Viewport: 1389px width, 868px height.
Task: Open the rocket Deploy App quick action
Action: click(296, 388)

* * *

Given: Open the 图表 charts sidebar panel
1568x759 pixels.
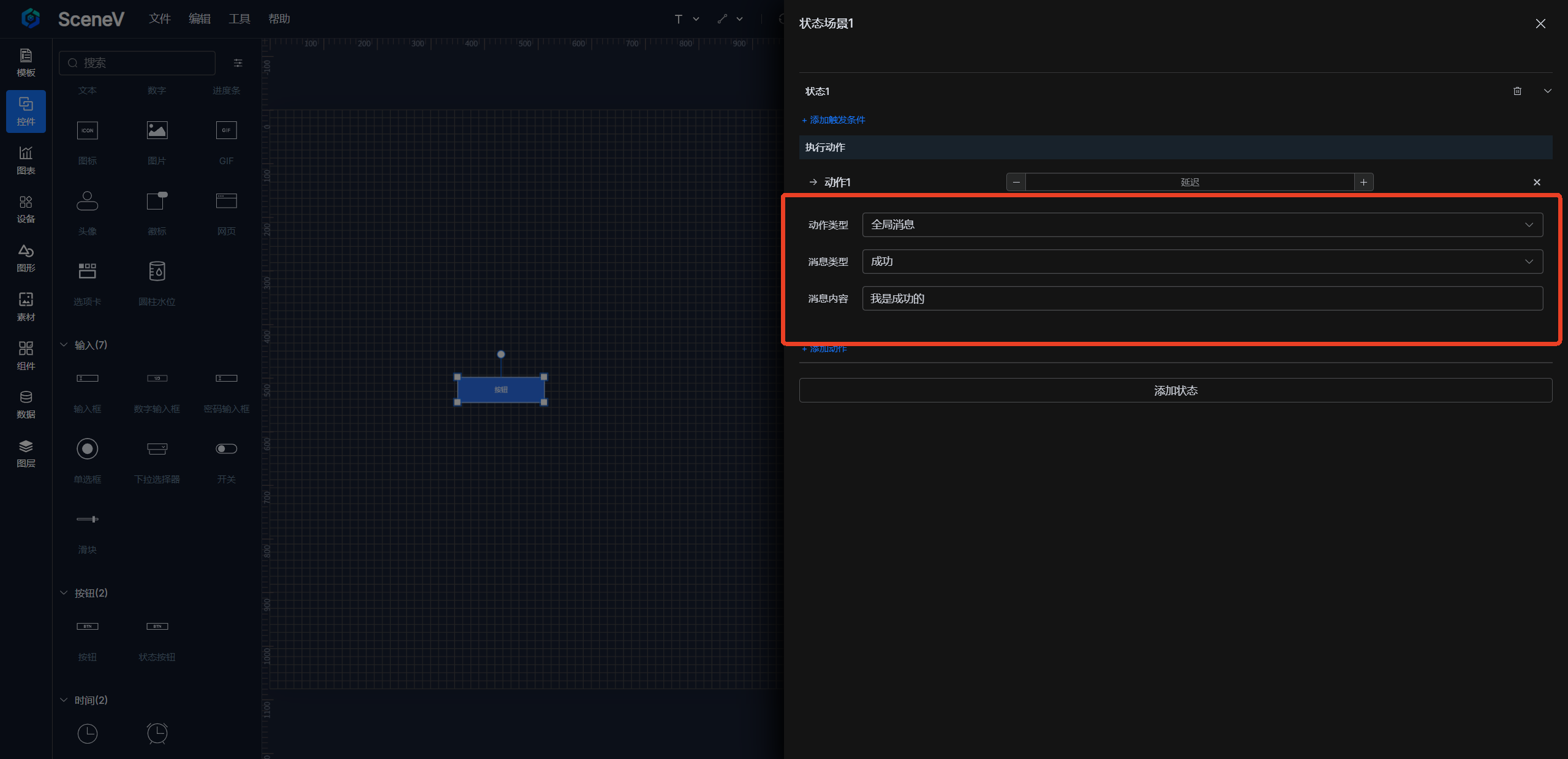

==

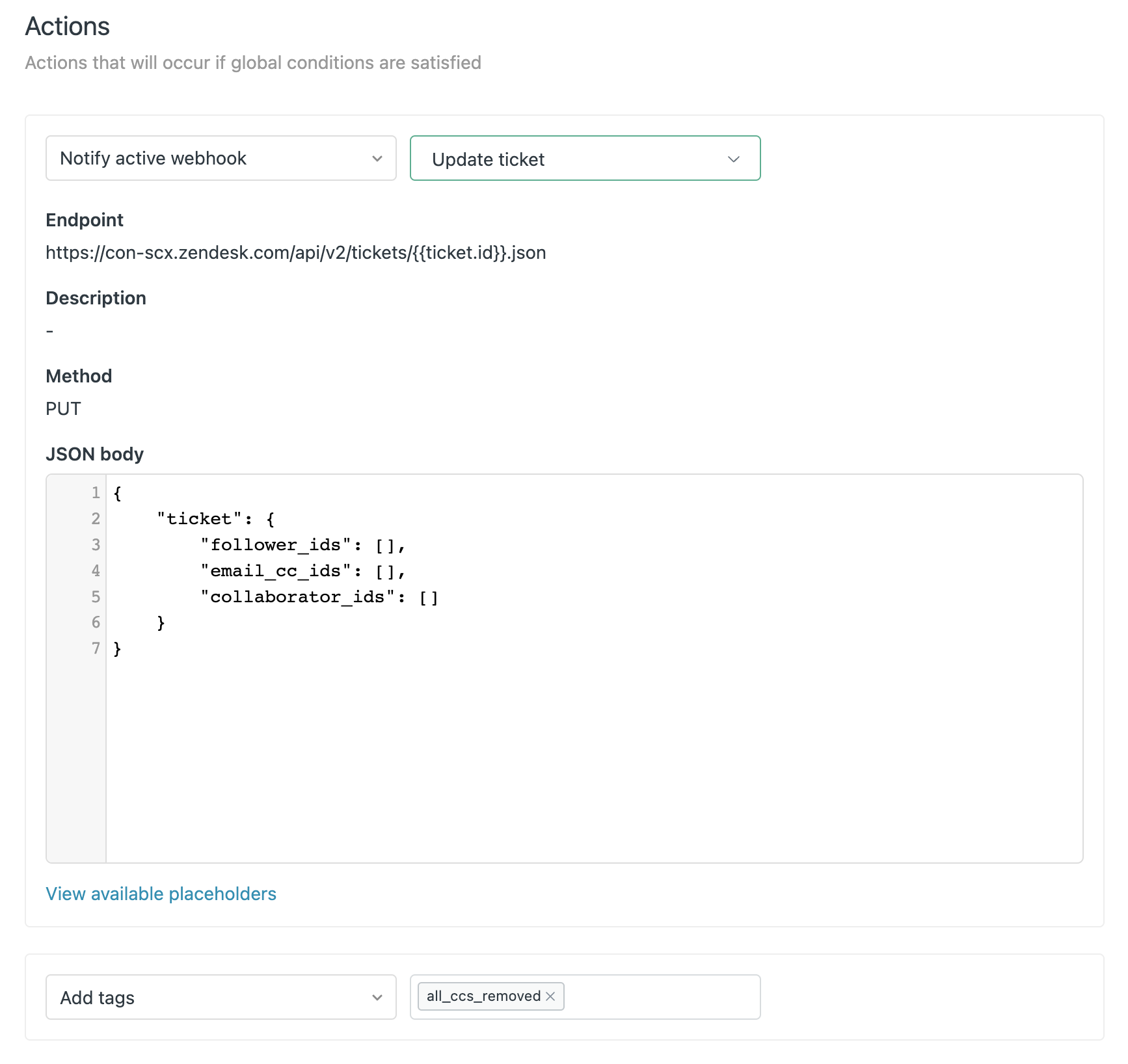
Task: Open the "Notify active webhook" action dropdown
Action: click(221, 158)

• WORK REQUEST:
Reproducing the whole listing above is not the task. Copy exactly only the lines from the one with "Given: Open the 图表 charts sidebar panel" to the one with "1568x759 pixels.", both kept.

• RESULT FOR THIS TASK:
Given: Open the 图表 charts sidebar panel
1568x759 pixels.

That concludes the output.